Exercise requirements:
Answer these questions from the passage on the target effect:
(a) How long before the saccade to the target did a significant target effect begin in the population average?
(b) What span does the early time window cover?
(c) In the late window, how many cells showed a significant positive target effect?

To further examine the relationship between the target effect and saccade onset, we time locked the neural responses to the saccade onset in each trial. Figures 2B and 3B show the histograms of the response to the search array time locked to the onset of the saccadic eye movement, for the single cell example and for the population average, respectively. The target effect started well in advance of any change in the retinal input caused by the eye movement. We repeated the time series of t-tests on each 10 ms bin in the population average, and these tests indicated that a significant target effect began 70–80 ms before the saccade to the target.

To establish the magnitude of the target effect for each individual cell in the population we next computed a target effect index (TEI), according to the formula:  

\begin{eqnarray*}&&TEI\ {=}\ (Activity\ on\ Good\ Target\ Trials\ {\mbox{--}}\ Activity\ on\ Poor\ Target\ Trials)/\\&&\ (Activity\ on\ Good\ Target\ Trials\ {+}\ Activity\ on\ Poor\ Target\ Trials)\end{eqnarray*}
The index was calculated in two separate time windows, an early one spanning 50–150 ms post-array onset and a late window covering the last 100 ms before the saccade.

In the early time window the average TEI across the population of 76 cells was 0.06 (± 0.02 SEM; corresponding to a 12.8% change in firing), while it increased to 0.24 in the late window (± 0.03 SEM; corresponding to a 63.2% change in firing). The difference between the TEI in the two windows was highly significant (t-test, P < 0.001), indicating that the target effect became much stronger in the period preceding the onset of the behavioral response. Figure 4 shows a scatterplot of the TEI in the early versus late time window for each cell. Most points in the plot (67/76) fall to the left of the diagonal, indicating that for most cells, the target effect increased from the early to the late window.

We also asked how many individual cells showed a significant target effect. This was determined by a t-test (evaluated at P < 0.05) comparing responses on good-target and poor-target trials, in both the early and late time windows. In the early window, 7 out of 76 cells (9.2%) showed a significant positive target effect (greater responses on good-target than poor-target trials), while an additional cell showed a significant effect in the reverse direction. In the late window, the number of cells with significant positive target effects increased to 29 (38.2%), with one cell showing a significant negative effect. A repeated-measures ANOVA with target (good target versus poor target) and time (early versus late window) as main factors showed a significant interaction (P < 0.05) between the two for 28/76 neurons (36.8%). Thus, consistent with the analysis of the TEI, the effect of selecting the good or the poor stimulus in the array became much more pronounced after the initial response to the array, with many more cells showing a positive target effect in the late time window than in the early window.

Information:
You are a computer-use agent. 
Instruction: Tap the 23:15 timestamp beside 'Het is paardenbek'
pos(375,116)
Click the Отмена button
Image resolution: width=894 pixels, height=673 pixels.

--

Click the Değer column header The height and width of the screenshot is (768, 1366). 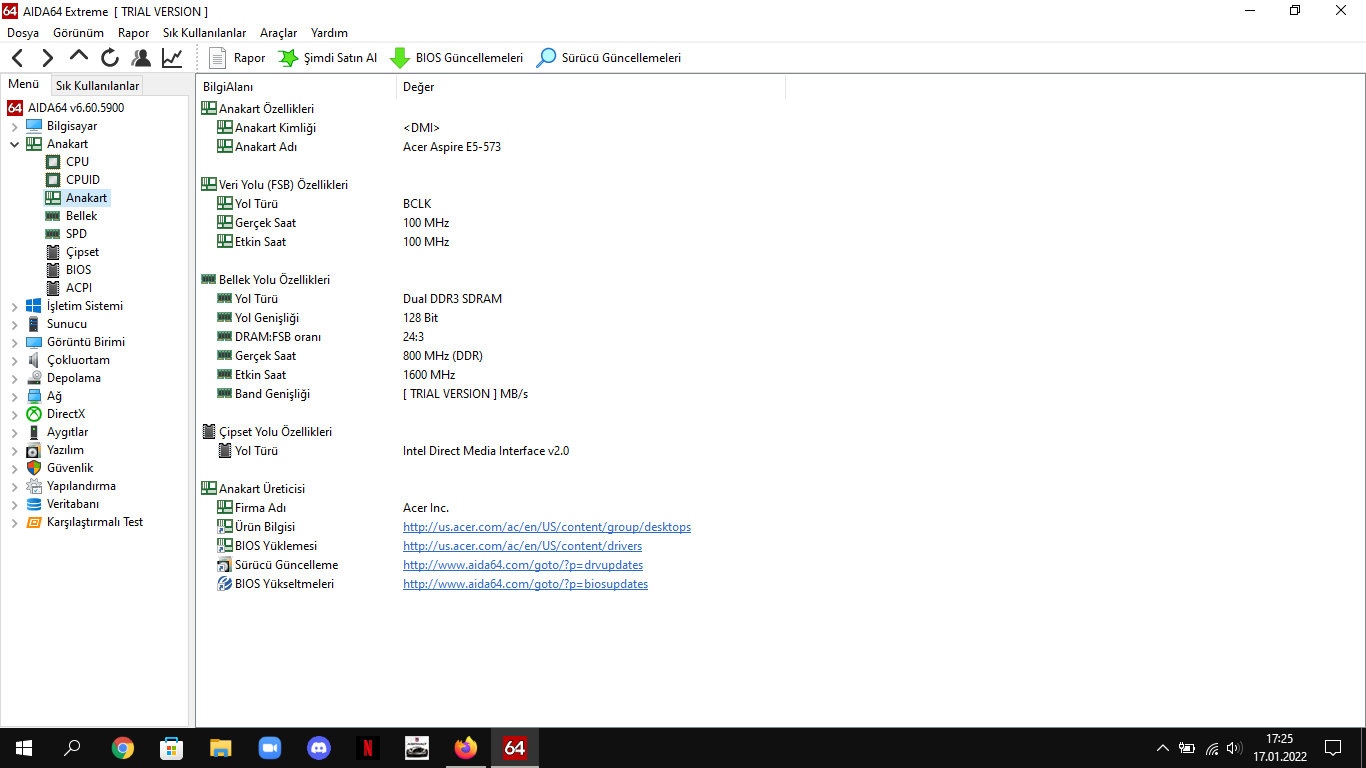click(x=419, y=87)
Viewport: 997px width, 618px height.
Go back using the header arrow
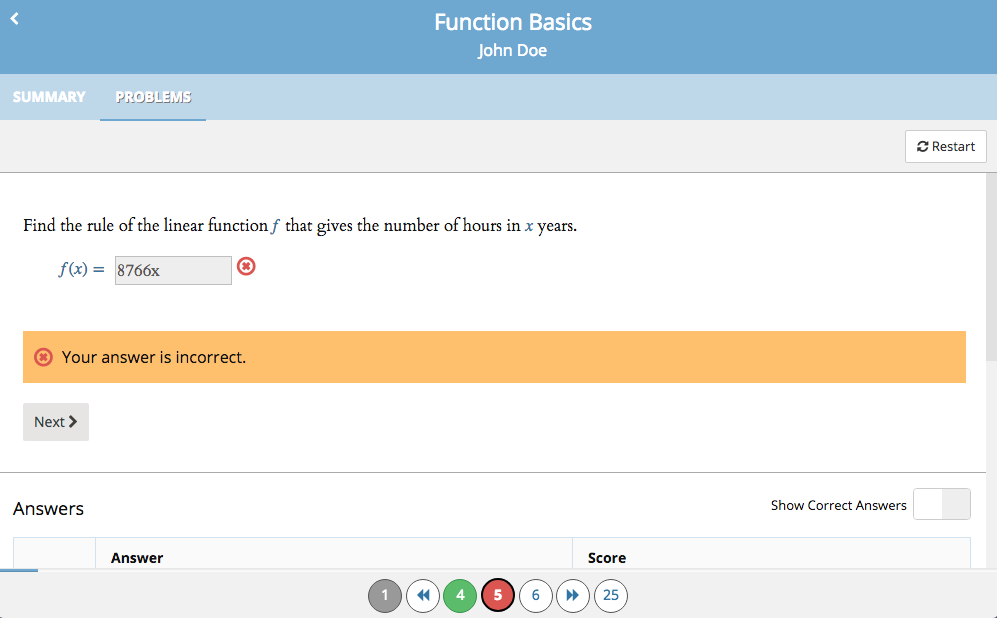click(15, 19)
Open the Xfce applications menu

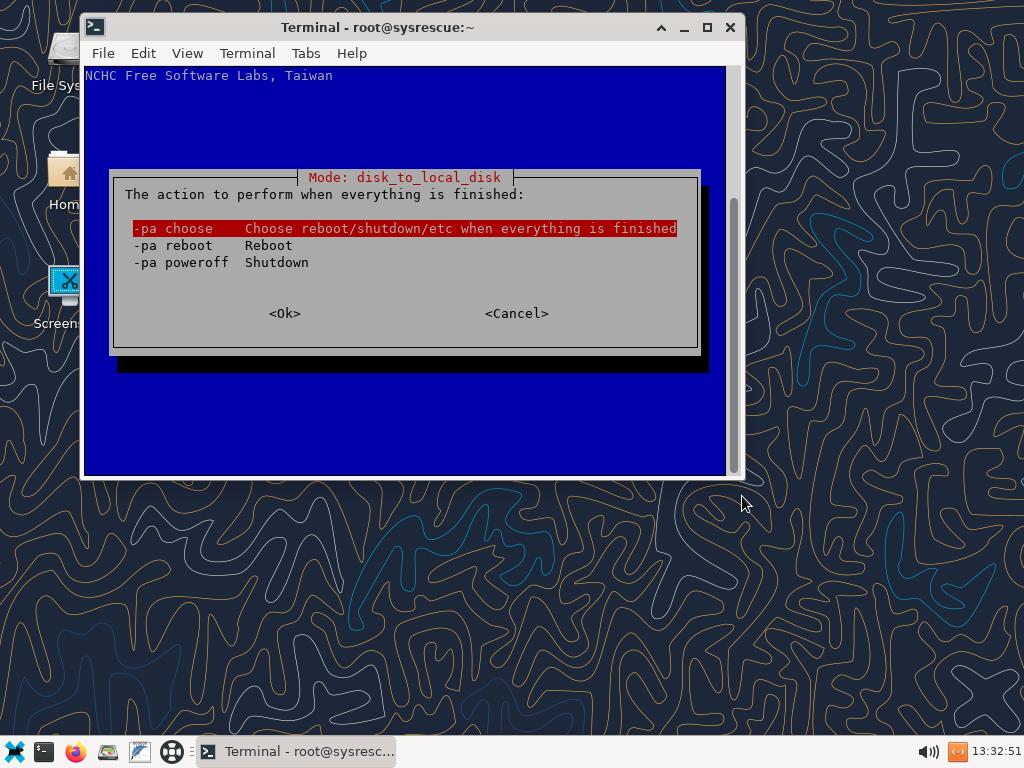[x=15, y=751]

Solution for this exercise:
(a) 70–80 ms before the saccade
(b) 50–150 ms after array onset
(c) 29 cells (38.2%)